Stated problem
Please swap "title" for "heading" throughout these lines and write them out again, changing nothing else and leaving out the pictures.

>> Start Supplied material

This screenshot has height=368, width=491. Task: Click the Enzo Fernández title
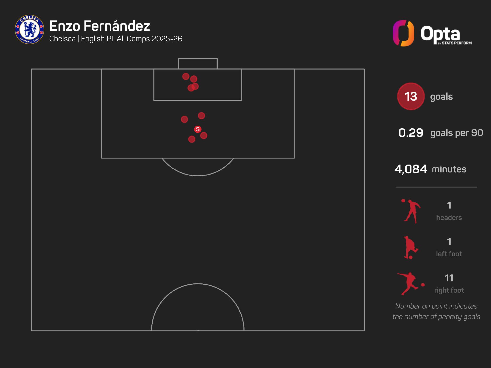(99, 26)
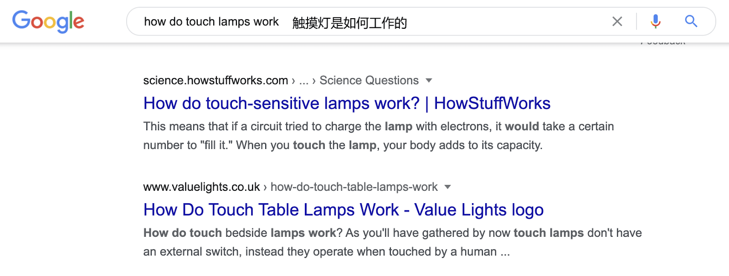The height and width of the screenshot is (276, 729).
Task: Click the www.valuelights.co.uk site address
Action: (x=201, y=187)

>> End Supplied material

Task solution
This screenshot has height=368, width=491. Task: Click the Enzo Fernández heading
(99, 26)
The height and width of the screenshot is (276, 729).
Task: Click the www.valuelights.co.uk site address
Action: (x=201, y=187)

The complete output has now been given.